Chronic exposure to hypergravity has pronounced effects on circadian and homeostatic regulation of body temperature, activity, heart rate, and feeding (Fuller et al., 2000; Murakami and Fuller, 2000; Robinson and Fuller, 2000; Warren et al., 2000). Exposure of adult male mice to 2g hypergravity caused an immediate 4-day loss in circadian rhythm in both core body temperature and activity. Acclimation to hypergravity resulted in recovery of circadian rhythms with new, but lower, basal levels of temperature and activity (Murakami and Fuller, 2000). Similar to findings in adult male mice, our analysis of circadian behavioral data revealed hypergravity exposed pregnant females spent the first 5 days acclimating to the environment and were in a state of hypoactivity during the dark, but not the light phase of the cycle.

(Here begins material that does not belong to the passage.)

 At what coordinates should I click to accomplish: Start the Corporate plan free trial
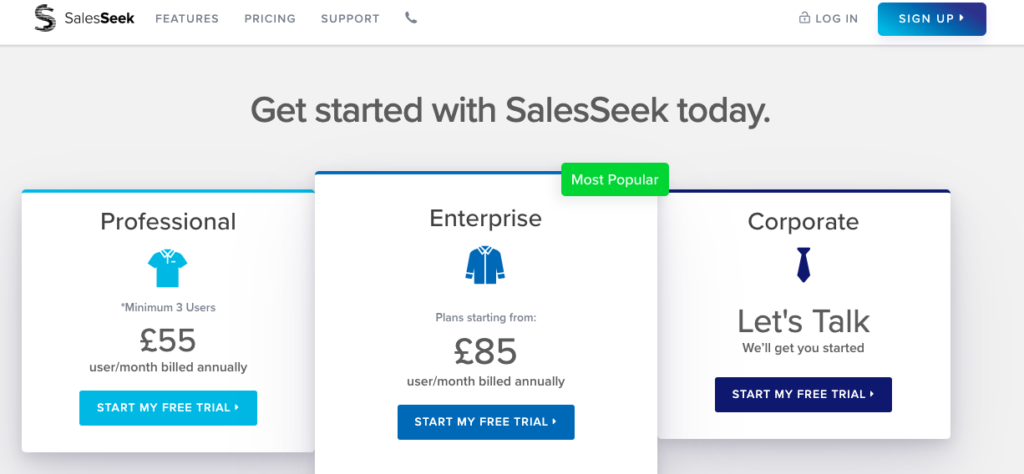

However, in late pregnancy, day 20 and 21, HG dams became hyperactive relative control dams, suggesting that impact of gravity load on circadian behavior was dependent on physiological state of dams.

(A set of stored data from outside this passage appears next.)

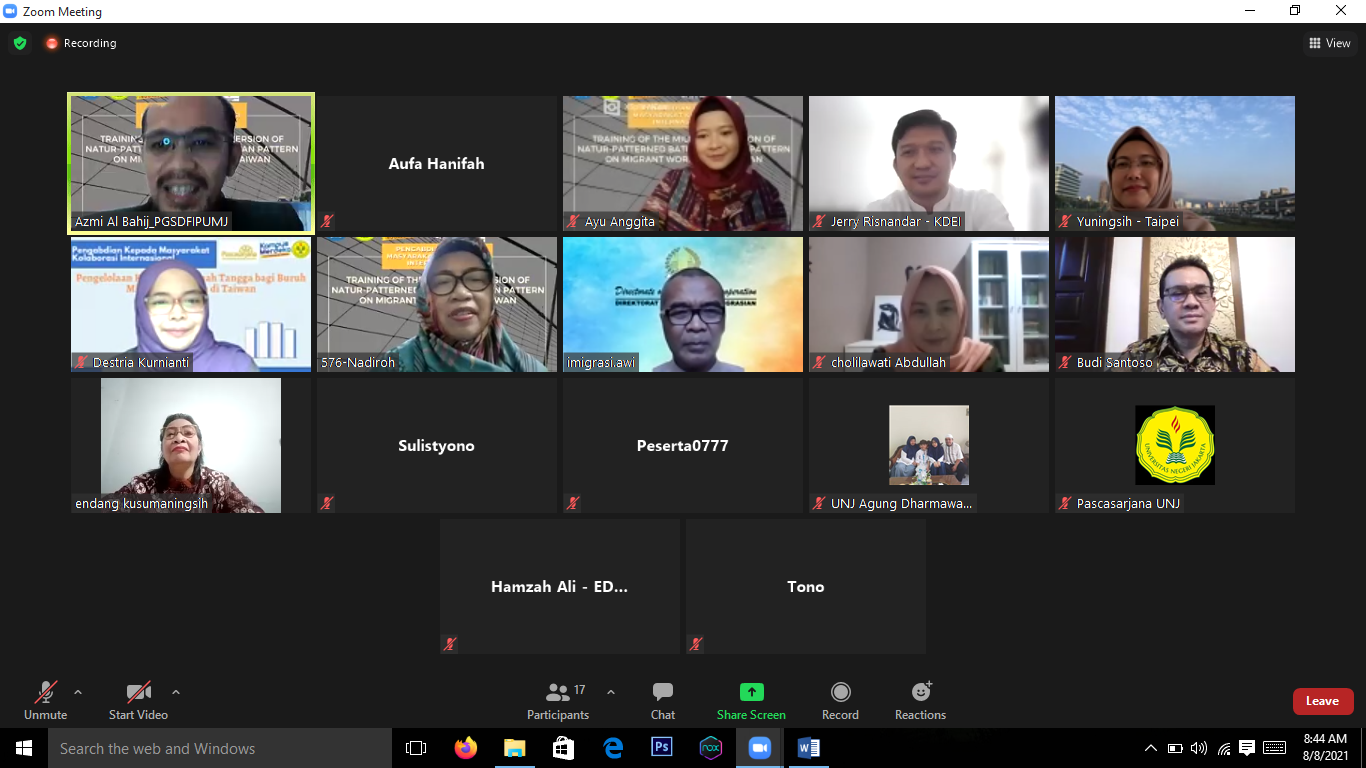Unmute the microphone

click(45, 693)
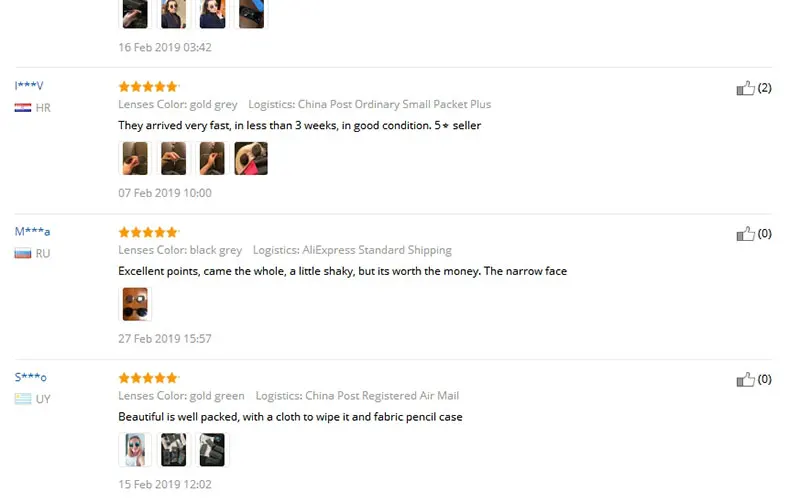Click the star rating on S***o's review
The height and width of the screenshot is (503, 800).
[x=148, y=378]
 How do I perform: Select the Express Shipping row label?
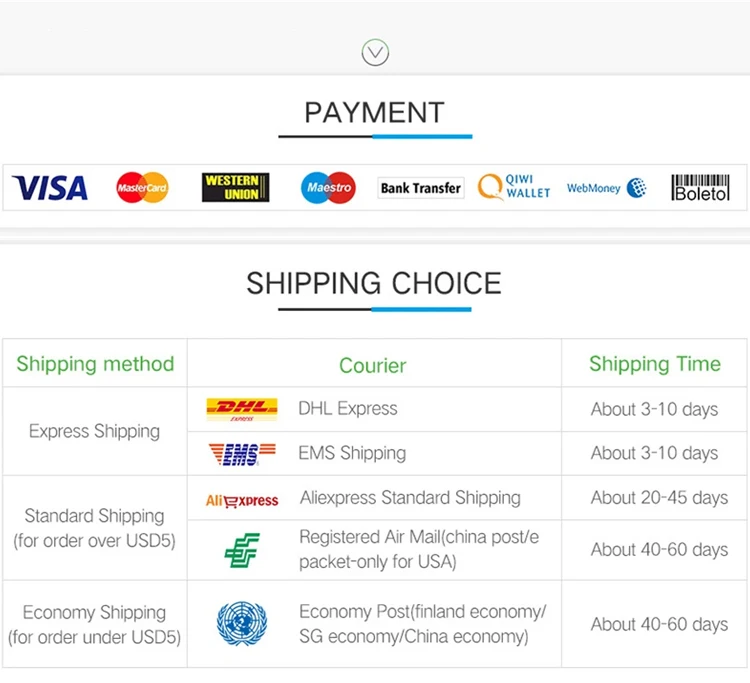coord(94,431)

Offspring of homozygous female Clock mutant mice, which have a genetic mutation that disrupts circadian rhythms, fail to thrive. Clock mutant dams are deficient nest builders and exhibited disrupted nursing. Pup mortality is increased and growth rates slowed in litters of Clock mutant dams compared to wild-type dams, suggesting that milk production of the Clock mutant is not adequate enough to nourish offspring (Dolatshad et al., 2006). Our findings derived from HG dams reveal some major parallels with Clock mutant dams. First, there was a dampening of circadian cyclicity in overall activity beginning 24 h after HG exposure. Second, HG dams had lower nursing bout durations coupled with greater numbers of nursing bouts, and an aberrant pattern of digging/nest-building activity. Third, offspring body weights lagged in the HG condition and pup mortality was significantly increased. Finally post-weaning obesity has been reported in Clock offspring (Turek et al., 2005), and we previously reported significantly elevated body weights in post-weaning rats reared during HG exposure (Baer et al., 2005). Collectively, these findings provide initial support for the hypothesis that disruptions in the circadian timing system underlie the reported gravity-related changes in maternal behavior and offspring development.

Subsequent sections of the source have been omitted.